### PROBLEM TO SOLVE
Exactly as written, repeat all of the records below.

### MATERIALS PROVIDED
+ + + + + + +

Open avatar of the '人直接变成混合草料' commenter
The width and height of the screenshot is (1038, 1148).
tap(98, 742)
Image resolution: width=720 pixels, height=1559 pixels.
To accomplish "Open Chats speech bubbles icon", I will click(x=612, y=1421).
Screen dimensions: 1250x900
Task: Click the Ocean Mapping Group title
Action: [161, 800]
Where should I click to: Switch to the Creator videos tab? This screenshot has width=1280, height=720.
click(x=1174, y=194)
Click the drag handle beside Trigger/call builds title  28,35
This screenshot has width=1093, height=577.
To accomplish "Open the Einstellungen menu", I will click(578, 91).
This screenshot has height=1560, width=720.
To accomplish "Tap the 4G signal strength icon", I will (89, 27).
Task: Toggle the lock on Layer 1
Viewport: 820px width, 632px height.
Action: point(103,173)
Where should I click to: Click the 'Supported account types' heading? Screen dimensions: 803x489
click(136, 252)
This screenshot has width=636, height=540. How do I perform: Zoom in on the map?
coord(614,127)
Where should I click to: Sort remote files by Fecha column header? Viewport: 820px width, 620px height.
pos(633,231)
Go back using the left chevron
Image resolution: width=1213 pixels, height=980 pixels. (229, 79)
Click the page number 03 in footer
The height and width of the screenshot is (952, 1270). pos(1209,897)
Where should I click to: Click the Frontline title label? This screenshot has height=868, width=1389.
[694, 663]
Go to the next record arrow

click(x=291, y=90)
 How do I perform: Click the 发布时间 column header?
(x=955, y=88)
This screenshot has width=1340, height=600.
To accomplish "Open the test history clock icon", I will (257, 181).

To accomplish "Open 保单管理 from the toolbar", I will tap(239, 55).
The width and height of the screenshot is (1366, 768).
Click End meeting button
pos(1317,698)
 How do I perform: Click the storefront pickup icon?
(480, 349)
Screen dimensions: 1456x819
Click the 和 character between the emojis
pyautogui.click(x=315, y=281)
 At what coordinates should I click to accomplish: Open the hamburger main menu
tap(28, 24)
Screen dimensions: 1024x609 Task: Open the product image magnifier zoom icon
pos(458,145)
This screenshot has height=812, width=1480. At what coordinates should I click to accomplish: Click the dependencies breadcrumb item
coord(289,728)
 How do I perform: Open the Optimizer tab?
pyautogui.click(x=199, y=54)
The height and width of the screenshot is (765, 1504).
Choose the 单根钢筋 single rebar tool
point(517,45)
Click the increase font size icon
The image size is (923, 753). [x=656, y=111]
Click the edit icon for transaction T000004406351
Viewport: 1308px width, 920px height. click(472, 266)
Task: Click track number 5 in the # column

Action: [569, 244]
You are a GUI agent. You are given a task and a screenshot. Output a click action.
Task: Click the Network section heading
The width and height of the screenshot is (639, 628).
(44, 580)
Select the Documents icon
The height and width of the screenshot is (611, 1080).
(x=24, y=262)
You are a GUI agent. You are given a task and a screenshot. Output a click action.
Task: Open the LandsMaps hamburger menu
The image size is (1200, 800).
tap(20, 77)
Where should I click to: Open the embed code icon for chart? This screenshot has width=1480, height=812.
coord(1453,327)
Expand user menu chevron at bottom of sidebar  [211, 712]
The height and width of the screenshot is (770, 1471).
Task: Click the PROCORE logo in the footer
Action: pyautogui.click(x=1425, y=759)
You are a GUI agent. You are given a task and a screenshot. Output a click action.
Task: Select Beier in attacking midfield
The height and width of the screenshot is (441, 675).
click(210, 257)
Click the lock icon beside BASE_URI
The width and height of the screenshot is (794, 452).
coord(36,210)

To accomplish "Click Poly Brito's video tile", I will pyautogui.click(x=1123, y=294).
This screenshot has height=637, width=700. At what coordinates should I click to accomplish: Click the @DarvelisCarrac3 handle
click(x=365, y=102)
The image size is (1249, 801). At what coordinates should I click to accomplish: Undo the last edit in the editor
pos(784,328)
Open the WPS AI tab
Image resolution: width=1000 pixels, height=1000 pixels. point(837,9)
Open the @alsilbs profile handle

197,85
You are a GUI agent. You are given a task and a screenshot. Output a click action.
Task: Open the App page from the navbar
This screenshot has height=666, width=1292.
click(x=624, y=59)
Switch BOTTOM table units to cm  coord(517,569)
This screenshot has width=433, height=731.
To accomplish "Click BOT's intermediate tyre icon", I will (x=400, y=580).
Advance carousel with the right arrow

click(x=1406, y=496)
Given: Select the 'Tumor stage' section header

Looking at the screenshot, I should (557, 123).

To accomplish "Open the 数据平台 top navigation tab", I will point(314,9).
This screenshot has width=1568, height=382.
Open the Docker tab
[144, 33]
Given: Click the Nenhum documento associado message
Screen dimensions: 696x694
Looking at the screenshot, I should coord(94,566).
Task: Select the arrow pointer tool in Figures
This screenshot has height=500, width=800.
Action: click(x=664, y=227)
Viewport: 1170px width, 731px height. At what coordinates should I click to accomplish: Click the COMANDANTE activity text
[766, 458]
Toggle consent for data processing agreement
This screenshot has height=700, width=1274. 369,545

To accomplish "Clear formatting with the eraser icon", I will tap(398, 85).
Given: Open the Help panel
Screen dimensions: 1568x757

+ + + + + + +

### ANSWER TO THIS PROBLEM
Open avatar of the '人直接变成混合草料' commenter
The width and height of the screenshot is (1038, 1148).
tap(98, 742)
Image resolution: width=720 pixels, height=1559 pixels.
To accomplish "Open Chats speech bubbles icon", I will click(x=612, y=1421).
Screen dimensions: 1250x900
Task: Click the Ocean Mapping Group title
Action: [161, 800]
Where should I click to: Switch to the Creator videos tab? This screenshot has width=1280, height=720.
click(x=1174, y=194)
Click the drag handle beside Trigger/call builds title  28,35
This screenshot has width=1093, height=577.
To accomplish "Open the Einstellungen menu", I will click(578, 91).
This screenshot has height=1560, width=720.
To accomplish "Tap the 4G signal strength icon", I will (89, 27).
Task: Toggle the lock on Layer 1
Viewport: 820px width, 632px height.
Action: point(103,173)
Where should I click to: Click the 'Supported account types' heading? Screen dimensions: 803x489
click(136, 252)
This screenshot has width=636, height=540. How do I perform: Zoom in on the map?
coord(614,127)
Where should I click to: Sort remote files by Fecha column header? Viewport: 820px width, 620px height.
pos(633,231)
Go back using the left chevron
Image resolution: width=1213 pixels, height=980 pixels. (229, 79)
Click the page number 03 in footer
The height and width of the screenshot is (952, 1270). pos(1209,897)
Where should I click to: Click the Frontline title label? This screenshot has height=868, width=1389.
[694, 663]
Go to the next record arrow

click(x=291, y=90)
 How do I perform: Click the 发布时间 column header?
(x=955, y=88)
This screenshot has width=1340, height=600.
To accomplish "Open the test history clock icon", I will (257, 181).

To accomplish "Open 保单管理 from the toolbar", I will tap(239, 55).
The width and height of the screenshot is (1366, 768).
Click End meeting button
pos(1317,698)
 How do I perform: Click the storefront pickup icon?
(480, 349)
Screen dimensions: 1456x819
Click the 和 character between the emojis
pyautogui.click(x=315, y=281)
 At what coordinates should I click to accomplish: Open the hamburger main menu
tap(28, 24)
Screen dimensions: 1024x609 Task: Open the product image magnifier zoom icon
pos(458,145)
This screenshot has height=812, width=1480. At what coordinates should I click to accomplish: Click the dependencies breadcrumb item
coord(289,728)
 How do I perform: Open the Optimizer tab?
pyautogui.click(x=199, y=54)
The height and width of the screenshot is (765, 1504).
Choose the 单根钢筋 single rebar tool
point(517,45)
Click the increase font size icon
The image size is (923, 753). [x=656, y=111]
Click the edit icon for transaction T000004406351
Viewport: 1308px width, 920px height. click(472, 266)
Task: Click track number 5 in the # column

Action: [569, 244]
You are a GUI agent. You are given a task and a screenshot. Output a click action.
Task: Click the Network section heading
The width and height of the screenshot is (639, 628).
(44, 580)
Select the Documents icon
The height and width of the screenshot is (611, 1080).
(x=24, y=262)
You are a GUI agent. You are given a task and a screenshot. Output a click action.
Task: Open the LandsMaps hamburger menu
The image size is (1200, 800).
tap(20, 77)
Where should I click to: Open the embed code icon for chart? This screenshot has width=1480, height=812.
coord(1453,327)
Expand user menu chevron at bottom of sidebar  [211, 712]
The height and width of the screenshot is (770, 1471).
Task: Click the PROCORE logo in the footer
Action: pyautogui.click(x=1425, y=759)
You are a GUI agent. You are given a task and a screenshot. Output a click action.
Task: Select Beier in attacking midfield
The height and width of the screenshot is (441, 675).
click(210, 257)
Click the lock icon beside BASE_URI
The width and height of the screenshot is (794, 452).
coord(36,210)

To accomplish "Click Poly Brito's video tile", I will pyautogui.click(x=1123, y=294).
This screenshot has height=637, width=700. At what coordinates should I click to accomplish: Click the @DarvelisCarrac3 handle
click(x=365, y=102)
The image size is (1249, 801). At what coordinates should I click to accomplish: Undo the last edit in the editor
pos(784,328)
Open the WPS AI tab
Image resolution: width=1000 pixels, height=1000 pixels. point(837,9)
Open the @alsilbs profile handle

197,85
You are a GUI agent. You are given a task and a screenshot. Output a click action.
Task: Open the App page from the navbar
This screenshot has height=666, width=1292.
click(x=624, y=59)
Switch BOTTOM table units to cm  coord(517,569)
This screenshot has width=433, height=731.
To accomplish "Click BOT's intermediate tyre icon", I will (x=400, y=580).
Advance carousel with the right arrow

click(x=1406, y=496)
Given: Select the 'Tumor stage' section header

Looking at the screenshot, I should (557, 123).

To accomplish "Open the 数据平台 top navigation tab", I will point(314,9).
This screenshot has width=1568, height=382.
Open the Docker tab
[144, 33]
Given: Click the Nenhum documento associado message
Screen dimensions: 696x694
Looking at the screenshot, I should coord(94,566).
Task: Select the arrow pointer tool in Figures
This screenshot has height=500, width=800.
Action: click(x=664, y=227)
Viewport: 1170px width, 731px height. At what coordinates should I click to accomplish: Click the COMANDANTE activity text
[766, 458]
Toggle consent for data processing agreement
This screenshot has height=700, width=1274. 369,545

To accomplish "Clear formatting with the eraser icon", I will tap(398, 85).
Given: Open the Help panel
Screen dimensions: 1568x757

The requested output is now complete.